Por Laura A. Izaguirre

Tras más de dos años de pandemia son muchas las secuelas que deja la covid-19. En estos más de 700 días de ‘convivencia’ con el virus hemos sufrido multitud de cambios que no imaginábamos antes del 14 de marzo de 2020. Nos hemos acostumbrado a modificar comportamientos, estilos de vida y modos de relacionarnos, entre otras muchas cosas, y ahora hay que ‘desaprender’ lo aprendido para intentar volver a una normalidad que aún queda lejos de aquella que dejamos. «Solo necesitamos tiempo, adaptarnos poco a poco y avanzar hacia una etapa mejor; pensemos que lo peor ha pasado, que al menos estamos más preparados y experimentados en lo que tenga que venir; este confinamiento y todo lo que ha conllevado ha sido el primero de la era moderna, pero quizás no sea el último, el impacto de lo inesperado ya ha pasado», defiende la psicóloga Alicia Martos, autora del libro ‘Se hizo el silencio: las 22 claves psicológicas para entender la pandemia’ (Ediciones Alfar).

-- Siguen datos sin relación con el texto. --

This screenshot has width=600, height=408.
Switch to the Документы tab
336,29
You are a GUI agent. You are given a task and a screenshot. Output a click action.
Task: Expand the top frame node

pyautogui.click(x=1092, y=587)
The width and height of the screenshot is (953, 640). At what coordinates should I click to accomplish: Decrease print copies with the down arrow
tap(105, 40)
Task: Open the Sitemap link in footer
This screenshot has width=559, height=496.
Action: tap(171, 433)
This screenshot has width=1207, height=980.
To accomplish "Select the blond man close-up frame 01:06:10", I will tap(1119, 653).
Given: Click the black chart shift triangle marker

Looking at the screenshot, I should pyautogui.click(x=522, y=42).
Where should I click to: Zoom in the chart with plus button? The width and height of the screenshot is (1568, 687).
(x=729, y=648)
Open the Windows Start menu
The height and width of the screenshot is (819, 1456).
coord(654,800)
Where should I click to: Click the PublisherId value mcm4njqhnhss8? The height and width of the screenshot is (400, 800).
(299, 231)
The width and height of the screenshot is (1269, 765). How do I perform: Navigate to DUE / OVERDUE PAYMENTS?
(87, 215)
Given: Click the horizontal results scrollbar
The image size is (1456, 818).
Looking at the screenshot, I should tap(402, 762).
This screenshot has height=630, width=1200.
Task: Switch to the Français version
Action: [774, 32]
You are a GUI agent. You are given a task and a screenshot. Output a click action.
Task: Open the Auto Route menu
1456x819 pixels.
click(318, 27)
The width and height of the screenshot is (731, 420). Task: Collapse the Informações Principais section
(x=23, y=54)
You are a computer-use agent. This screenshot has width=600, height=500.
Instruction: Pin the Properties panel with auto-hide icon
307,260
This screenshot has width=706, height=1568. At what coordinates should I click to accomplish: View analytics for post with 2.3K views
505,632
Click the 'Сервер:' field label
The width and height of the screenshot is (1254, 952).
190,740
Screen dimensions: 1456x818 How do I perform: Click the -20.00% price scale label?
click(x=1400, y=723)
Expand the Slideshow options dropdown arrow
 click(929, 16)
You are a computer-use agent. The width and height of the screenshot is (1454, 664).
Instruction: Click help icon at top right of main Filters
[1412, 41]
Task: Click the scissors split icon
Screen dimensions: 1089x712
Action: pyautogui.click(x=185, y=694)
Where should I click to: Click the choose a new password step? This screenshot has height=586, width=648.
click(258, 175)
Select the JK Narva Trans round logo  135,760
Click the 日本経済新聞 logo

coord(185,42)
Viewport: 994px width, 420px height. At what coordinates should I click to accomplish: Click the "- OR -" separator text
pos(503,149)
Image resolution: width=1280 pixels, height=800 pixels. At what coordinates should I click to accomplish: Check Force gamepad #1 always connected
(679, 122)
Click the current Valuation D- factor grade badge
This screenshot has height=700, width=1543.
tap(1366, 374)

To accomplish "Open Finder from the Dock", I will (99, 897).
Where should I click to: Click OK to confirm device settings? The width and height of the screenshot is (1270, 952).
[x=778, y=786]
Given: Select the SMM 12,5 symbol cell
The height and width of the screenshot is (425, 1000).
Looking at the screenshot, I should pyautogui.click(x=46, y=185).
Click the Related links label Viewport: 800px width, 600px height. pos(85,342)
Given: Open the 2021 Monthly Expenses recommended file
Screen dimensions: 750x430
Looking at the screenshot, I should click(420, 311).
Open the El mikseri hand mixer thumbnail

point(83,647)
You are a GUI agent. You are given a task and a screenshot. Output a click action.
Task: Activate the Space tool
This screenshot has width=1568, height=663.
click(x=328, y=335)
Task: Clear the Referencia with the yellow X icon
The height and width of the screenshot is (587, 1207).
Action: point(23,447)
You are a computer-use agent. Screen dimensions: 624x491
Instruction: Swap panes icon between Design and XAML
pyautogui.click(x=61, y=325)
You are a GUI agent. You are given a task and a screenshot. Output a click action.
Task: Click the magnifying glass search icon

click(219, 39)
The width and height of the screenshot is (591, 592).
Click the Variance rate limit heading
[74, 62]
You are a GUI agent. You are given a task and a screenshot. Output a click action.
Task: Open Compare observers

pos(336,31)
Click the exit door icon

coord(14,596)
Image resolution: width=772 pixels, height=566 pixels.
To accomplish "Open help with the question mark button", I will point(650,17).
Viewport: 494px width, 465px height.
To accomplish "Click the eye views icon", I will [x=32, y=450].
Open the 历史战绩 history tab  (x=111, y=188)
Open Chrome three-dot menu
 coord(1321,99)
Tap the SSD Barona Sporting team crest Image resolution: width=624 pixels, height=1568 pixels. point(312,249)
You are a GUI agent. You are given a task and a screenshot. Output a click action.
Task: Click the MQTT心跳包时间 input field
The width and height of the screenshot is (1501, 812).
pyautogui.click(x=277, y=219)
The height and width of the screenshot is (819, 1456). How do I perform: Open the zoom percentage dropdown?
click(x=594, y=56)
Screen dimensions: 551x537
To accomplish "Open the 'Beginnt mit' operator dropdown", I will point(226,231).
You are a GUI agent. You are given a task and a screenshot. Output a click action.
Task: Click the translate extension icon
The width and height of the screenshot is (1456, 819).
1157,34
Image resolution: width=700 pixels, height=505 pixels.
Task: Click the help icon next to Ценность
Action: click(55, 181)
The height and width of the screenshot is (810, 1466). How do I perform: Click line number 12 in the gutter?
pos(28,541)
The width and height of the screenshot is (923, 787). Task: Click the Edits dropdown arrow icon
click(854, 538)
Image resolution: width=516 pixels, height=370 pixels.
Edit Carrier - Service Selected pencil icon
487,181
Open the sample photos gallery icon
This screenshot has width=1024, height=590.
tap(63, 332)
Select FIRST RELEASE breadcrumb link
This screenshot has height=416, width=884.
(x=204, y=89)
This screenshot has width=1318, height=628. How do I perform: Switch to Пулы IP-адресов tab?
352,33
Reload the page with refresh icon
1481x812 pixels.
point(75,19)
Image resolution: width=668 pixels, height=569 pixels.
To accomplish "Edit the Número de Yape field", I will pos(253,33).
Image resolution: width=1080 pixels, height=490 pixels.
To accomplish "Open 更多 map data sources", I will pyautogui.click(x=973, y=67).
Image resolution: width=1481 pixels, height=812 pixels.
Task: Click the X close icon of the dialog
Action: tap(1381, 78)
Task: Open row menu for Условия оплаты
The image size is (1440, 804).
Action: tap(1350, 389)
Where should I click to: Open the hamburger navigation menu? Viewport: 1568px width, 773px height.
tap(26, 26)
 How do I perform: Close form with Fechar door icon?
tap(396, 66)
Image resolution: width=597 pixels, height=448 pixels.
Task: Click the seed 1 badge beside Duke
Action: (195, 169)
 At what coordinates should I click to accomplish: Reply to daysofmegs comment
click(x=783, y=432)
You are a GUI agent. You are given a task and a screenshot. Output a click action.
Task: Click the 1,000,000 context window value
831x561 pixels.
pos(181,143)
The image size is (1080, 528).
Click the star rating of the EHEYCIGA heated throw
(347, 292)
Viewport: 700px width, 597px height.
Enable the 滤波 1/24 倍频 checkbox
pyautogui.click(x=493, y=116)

Avanzamos, eso parece, hacia una etapa de más claros que oscuros y, sin embargo, hay que tener muy presente que aún hay obstáculos a los que hacer frente. Es la huella psicológica de la pandemia. «Depende mucho de cómo hayamos vivido la covid-19, de cómo fue nuestro confinamiento, si nos hemos sentido solos, si se hundió nuestro negocio o perdimos a alguien cercano… pero lo cierto es que a nivel general todos estamos cansados de transitar por un periodo extraño, alterado, sin poder hacer planes, sin las grandes reuniones de antes», destaca Martos. No en vano, además del duelo por quienes han muerto, del hecho de no vernos las caras o las sonrisas por el uso de la mascarilla, de que los niños hayan tenido retrasos en la adquisición del habla…, «el simple hecho de no poder ver la boca de los demás (particularmente útil para identificar expresiones emocionales) nos está pasando factura», detalla Martos. Sin olvidar que «somos una cultura de alto contacto, seres sociales acostumbrados a vivir a través del tacto (físico y emocional) con los demás; no nos sentimos cómodos en aislamiento, sin poder dar besos o abrazos, sobre todo en nuestro círculo más íntimo».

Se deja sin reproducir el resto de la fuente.